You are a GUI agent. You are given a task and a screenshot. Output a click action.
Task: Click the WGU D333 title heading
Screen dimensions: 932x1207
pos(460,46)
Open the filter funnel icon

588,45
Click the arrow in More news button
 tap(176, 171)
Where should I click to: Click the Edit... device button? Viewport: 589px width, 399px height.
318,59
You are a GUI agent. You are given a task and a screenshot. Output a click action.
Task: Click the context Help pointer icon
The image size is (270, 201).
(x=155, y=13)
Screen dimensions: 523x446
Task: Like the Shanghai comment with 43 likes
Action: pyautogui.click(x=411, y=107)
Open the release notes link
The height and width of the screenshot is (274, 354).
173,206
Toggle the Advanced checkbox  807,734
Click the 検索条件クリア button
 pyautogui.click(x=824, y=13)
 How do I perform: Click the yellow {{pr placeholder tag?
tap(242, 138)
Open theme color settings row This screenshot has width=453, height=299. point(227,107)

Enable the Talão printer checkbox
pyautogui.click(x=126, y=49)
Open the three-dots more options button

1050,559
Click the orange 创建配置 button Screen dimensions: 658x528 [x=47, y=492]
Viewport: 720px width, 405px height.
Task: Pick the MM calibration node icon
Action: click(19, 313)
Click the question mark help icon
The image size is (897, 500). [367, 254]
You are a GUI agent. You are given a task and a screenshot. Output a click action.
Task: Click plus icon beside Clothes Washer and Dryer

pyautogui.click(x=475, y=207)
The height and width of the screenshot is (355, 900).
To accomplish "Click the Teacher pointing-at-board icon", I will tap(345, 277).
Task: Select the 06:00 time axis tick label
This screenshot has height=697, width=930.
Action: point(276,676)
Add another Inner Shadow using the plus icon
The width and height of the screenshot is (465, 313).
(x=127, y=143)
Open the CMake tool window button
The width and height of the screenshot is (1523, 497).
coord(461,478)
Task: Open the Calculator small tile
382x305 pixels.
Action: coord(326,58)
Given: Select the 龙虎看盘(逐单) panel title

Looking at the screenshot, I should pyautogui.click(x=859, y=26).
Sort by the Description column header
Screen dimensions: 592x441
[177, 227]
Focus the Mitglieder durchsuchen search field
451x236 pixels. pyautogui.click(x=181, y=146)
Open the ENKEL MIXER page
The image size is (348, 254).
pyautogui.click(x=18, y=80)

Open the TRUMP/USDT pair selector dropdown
* * * * *
## Assignment
Print each record again. Nothing may be left out.

## Task response
You are a GUI agent. You are given a task and a screenshot. Output a click action.
Task: Click the WGU D333 title heading
Screen dimensions: 932x1207
pos(460,46)
Open the filter funnel icon

588,45
Click the arrow in More news button
 tap(176, 171)
Where should I click to: Click the Edit... device button? Viewport: 589px width, 399px height.
318,59
You are a GUI agent. You are given a task and a screenshot. Output a click action.
Task: Click the context Help pointer icon
The image size is (270, 201).
(x=155, y=13)
Screen dimensions: 523x446
Task: Like the Shanghai comment with 43 likes
Action: pyautogui.click(x=411, y=107)
Open the release notes link
The height and width of the screenshot is (274, 354).
173,206
Toggle the Advanced checkbox  807,734
Click the 検索条件クリア button
 pyautogui.click(x=824, y=13)
 How do I perform: Click the yellow {{pr placeholder tag?
tap(242, 138)
Open theme color settings row This screenshot has width=453, height=299. point(227,107)

Enable the Talão printer checkbox
pyautogui.click(x=126, y=49)
Open the three-dots more options button

1050,559
Click the orange 创建配置 button Screen dimensions: 658x528 [x=47, y=492]
Viewport: 720px width, 405px height.
Task: Pick the MM calibration node icon
Action: click(19, 313)
Click the question mark help icon
The image size is (897, 500). [367, 254]
You are a GUI agent. You are given a task and a screenshot. Output a click action.
Task: Click plus icon beside Clothes Washer and Dryer

pyautogui.click(x=475, y=207)
The height and width of the screenshot is (355, 900).
To accomplish "Click the Teacher pointing-at-board icon", I will tap(345, 277).
Task: Select the 06:00 time axis tick label
This screenshot has height=697, width=930.
Action: point(276,676)
Add another Inner Shadow using the plus icon
The width and height of the screenshot is (465, 313).
(x=127, y=143)
Open the CMake tool window button
The width and height of the screenshot is (1523, 497).
coord(461,478)
Task: Open the Calculator small tile
382x305 pixels.
Action: coord(326,58)
Given: Select the 龙虎看盘(逐单) panel title

Looking at the screenshot, I should pyautogui.click(x=859, y=26).
Sort by the Description column header
Screen dimensions: 592x441
[177, 227]
Focus the Mitglieder durchsuchen search field
451x236 pixels. pyautogui.click(x=181, y=146)
Open the ENKEL MIXER page
The image size is (348, 254).
pyautogui.click(x=18, y=80)

Open the TRUMP/USDT pair selector dropdown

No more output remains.